### [Consigne 1]
D'après l'extrait sur l'impact économique de la guerre, pourquoi l'État en guerre ne peut-il éviter de recourir à l'emprunt et à la création monétaire ? Répondez en une à trois phrases.

### [Extrait fourni]
================================

En économie, si la guerre représente un coût, elle ne peut être résumée à ce seul aspect. En effet, les mécanismes par lesquels la guerre affecte l’économie ne se limitent pas à l’estimation de son coût pour les secteurs privés et publics. Dans ce cadre, apprécier l’impact économique de la guerre suppose que soient prises en compte les modifications des paramètres qui président à l’élaboration des choix individuels. Même si elle ne peut se borner à cette seule dimension, l’analyse de la guerre sous l’angle des finances publiques permet de souligner que la conséquence économique de la guerre renvoie aux notions de risque et d’incertitude.

Impact économique direct de la guerre

La guerre est généralement considérée comme un élément perturbateur de l’économie. En effet, elle soumet l’économie à des chocs de grande ampleur et à de lourdes contraintes que la paix ne connait pas. Sans entrer dans le détail, il convient de rappeler comment la guerre est susceptible d’affecter l’économie dans son ensemble et les comportements des agents économiques en particulier, notamment lorsqu’il y a une modification de la contrainte budgétaire de l’État.

D’une manière générale, la contrainte inter-temporelle de budget subit d’importantes modifications liées à l’impact économique de la guerre. Logiquement, en temps de guerre, le gouvernement doit fournir un effort financier qui se traduira par une augmentation de la dépense militaire, éventuellement au détriment de la dépense civile : c’est « l’effort de guerre ». Dans le cas d’une réduction des dépenses civiles, une conséquence directe est une moindre fourniture de services publics qui peut freiner l’activité économique à court et moyen terme. L’augmentation de la demande d’investissement militaire exerce également un effet négatif sur la production de biens de consommation et d’investissement privés. Autrement dit, la production de biens de consommation et d’investissement privés sera réduite par l’effort de guerre d’autant plus que la conscription détourne une partie de la main-d’œuvre et introduit des tensions sur le marché du travail. À cela doivent être rajoutées les destructions potentielles de l’appareil productif ainsi que sa désorganisation (transport, communication…). Au final, les conditions qui fondent l’offre, c’est-à-dire la production nationale, sont fortement affectées.

La demande, c’est-à-dire la consommation, subit elle aussi les effets de l’effort de guerre. En effet, autant l’investissement privé que la consommation tendent à être réduits suite à l’augmentation des impôts et à un appel accru à l’épargne (pour la souscription de bon de guerre notamment) : c’est l’effet d’éviction de la dette publique où en pratique les dépenses publiques évincent les dépenses privées. Pour le gouvernement, même si les taux d’imposition peuvent être augmentés, il n’en reste pas moins que l’assiette fiscale (somme des revenus et des bénéfices imposables) risque d’être sensiblement réduite. Il y a donc un mouvement simultané d’augmentation de la dépense publique (essentiellement militaire) et de réduction des ressources fiscales (à cet égard, la désorganisation de l’administration peut aussi réduire le rendement de l’appareil de collecte de l’impôt). La contrainte budgétaire devient de plus en plus serrée et le recours à l’emprunt et à la création monétaire est incontournable.

================================

(Données enregistrées)
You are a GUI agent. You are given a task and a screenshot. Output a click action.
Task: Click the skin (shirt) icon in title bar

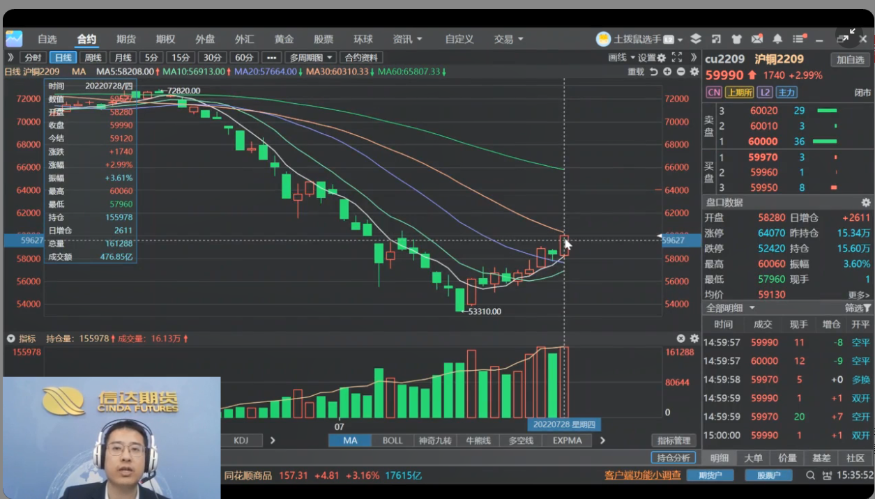pyautogui.click(x=736, y=39)
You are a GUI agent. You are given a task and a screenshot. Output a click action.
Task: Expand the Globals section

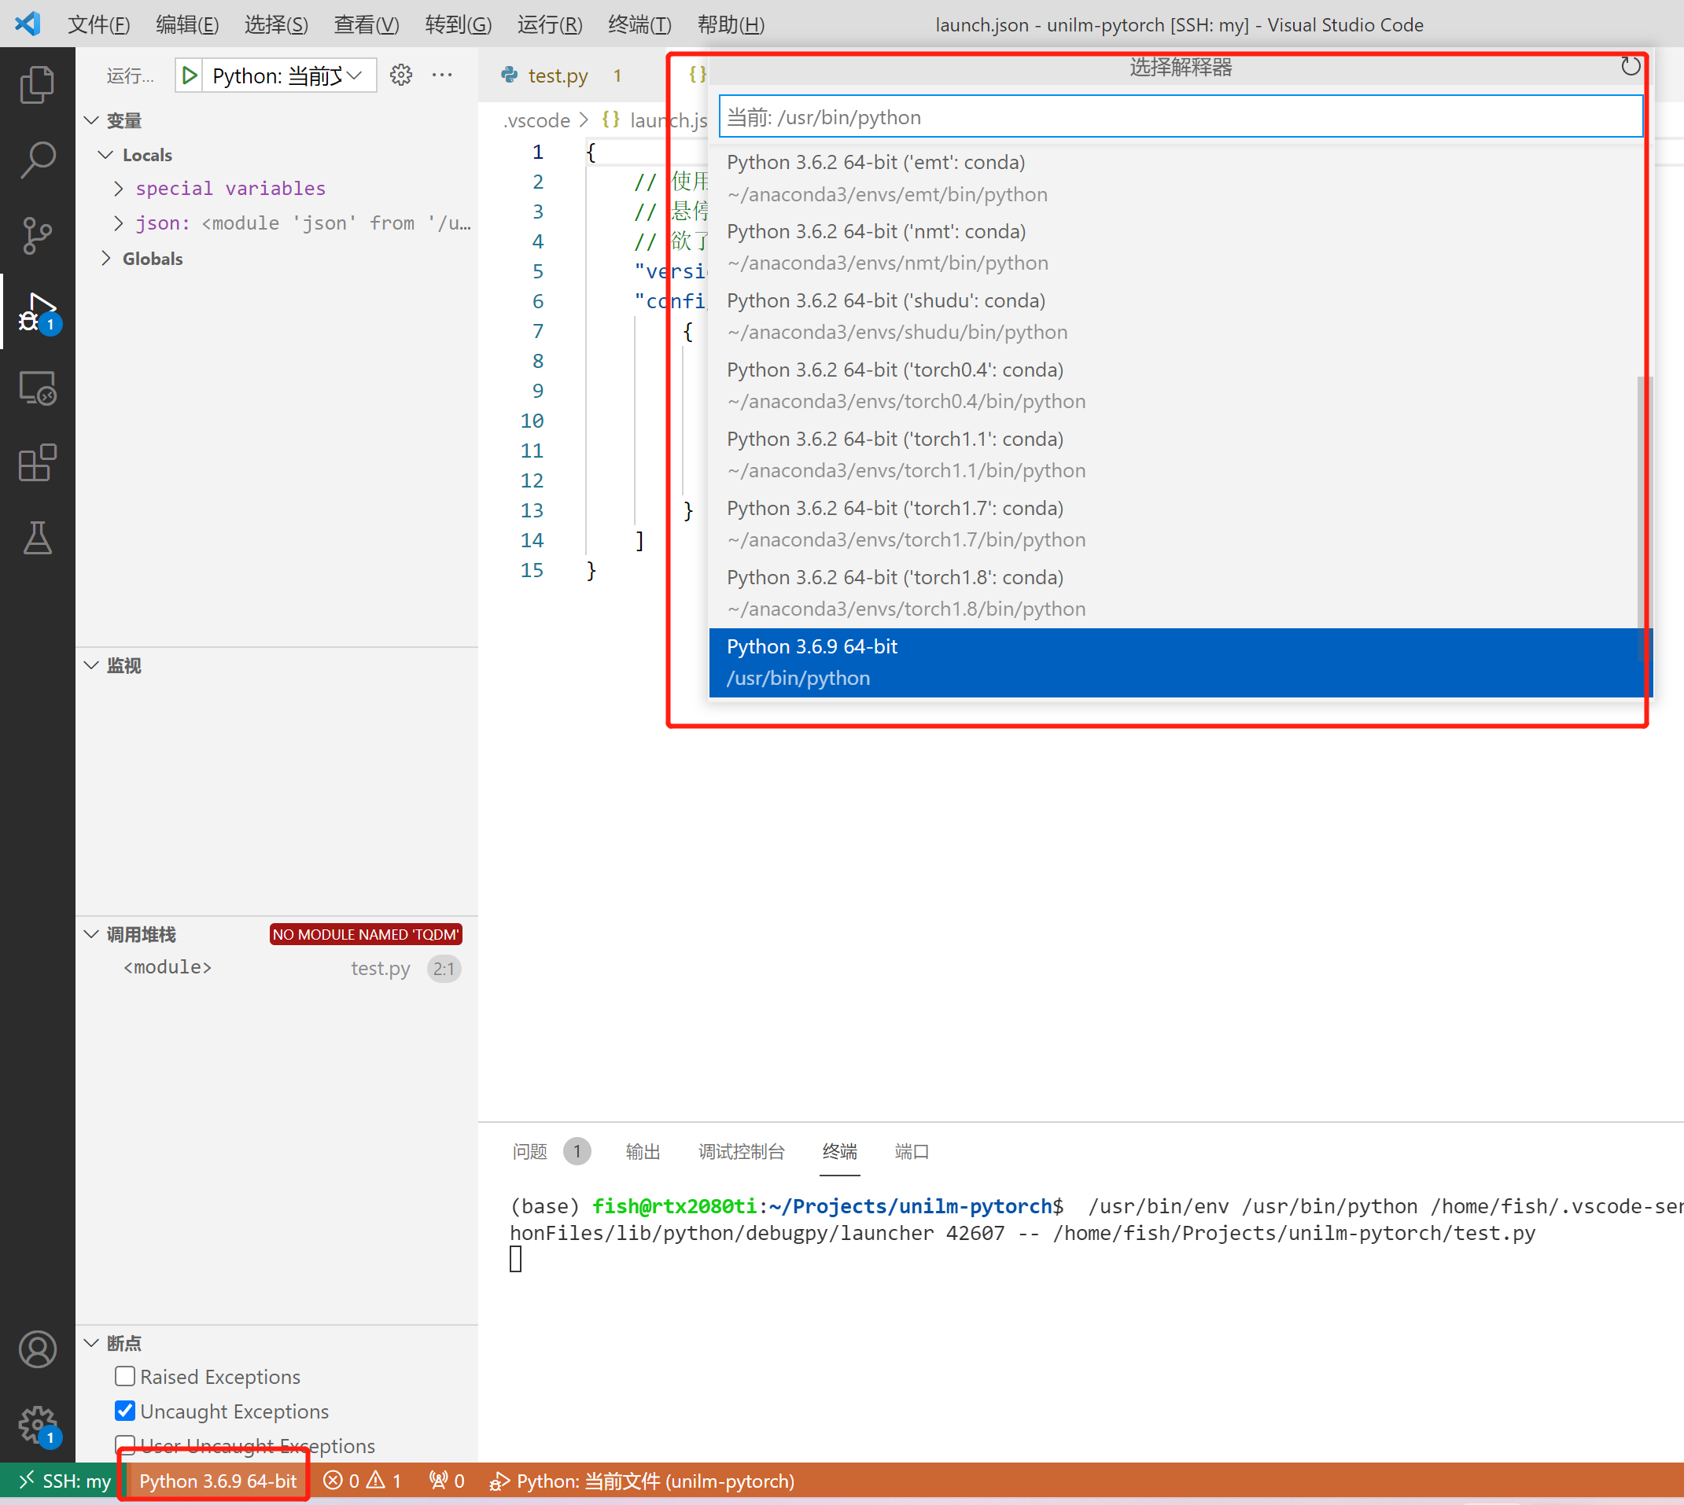106,258
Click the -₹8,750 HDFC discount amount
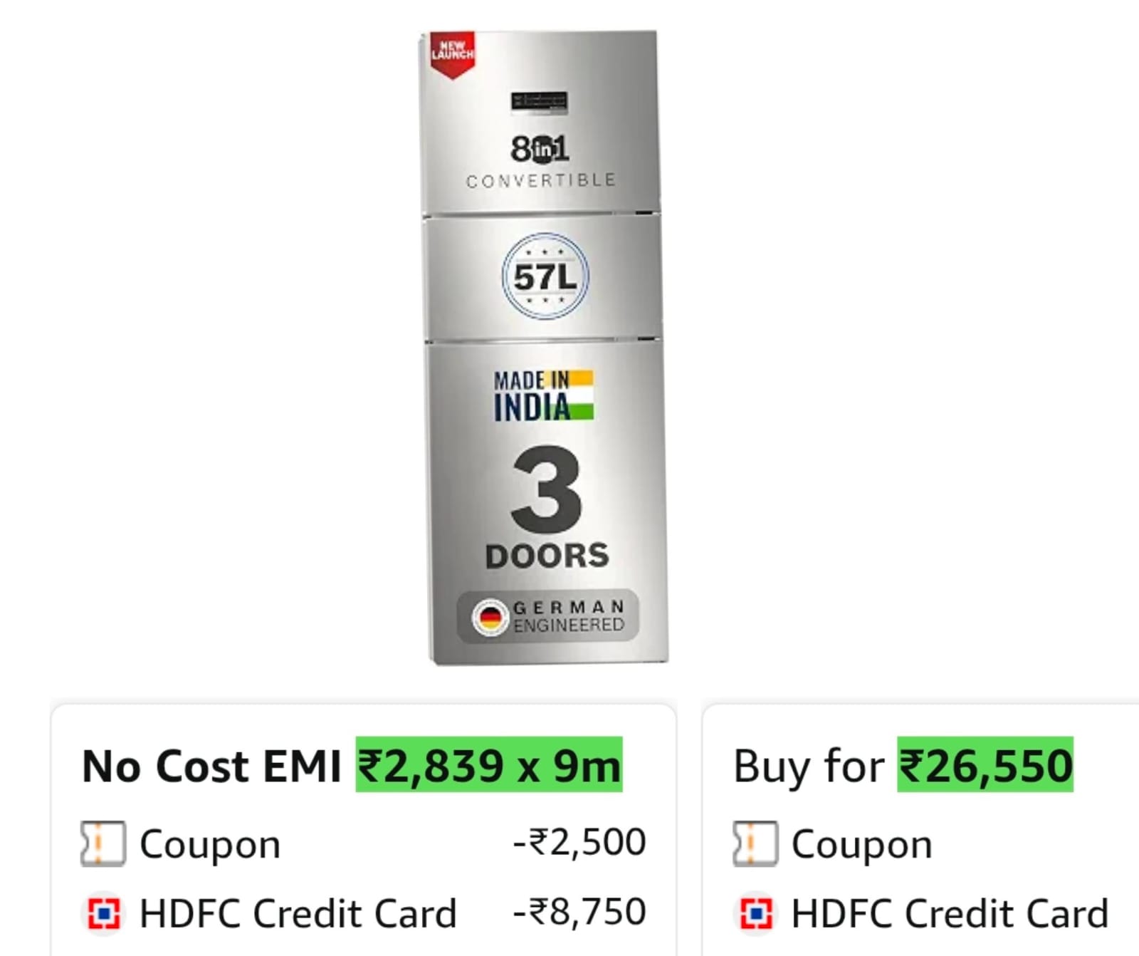Viewport: 1139px width, 956px height. pyautogui.click(x=579, y=912)
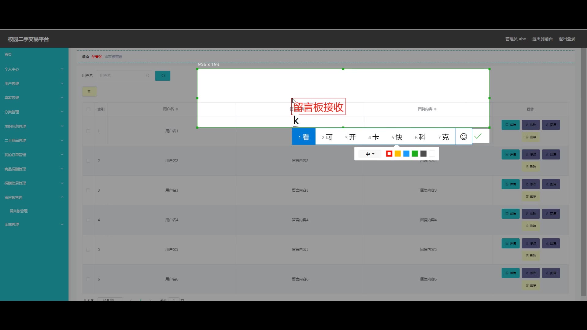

================================

### [Consigne 2]
Pouvez-vous recopier les données enregistrées depuis leur début jusqu'à la ligne qui contient « pyautogui.click(x=736, y=39) », celle-ci comprise ? Laissez les images de côté dans votre réponse.

### [Solution rédigée 1]
La dépense publique, essentiellement militaire, augmente pendant que les ressources fiscales diminuent. L'assiette fiscale risque de se réduire sensiblement, et la désorganisation de l'administration peut affaiblir la collecte de l'impôt. La contrainte budgétaire devient donc de plus en plus serrée, ce qui rend ce recours incontournable.

### [Solution rédigée 2]
You are a GUI agent. You are given a task and a screenshot. Output a click action.
Task: Click the skin (shirt) icon in title bar

pyautogui.click(x=736, y=39)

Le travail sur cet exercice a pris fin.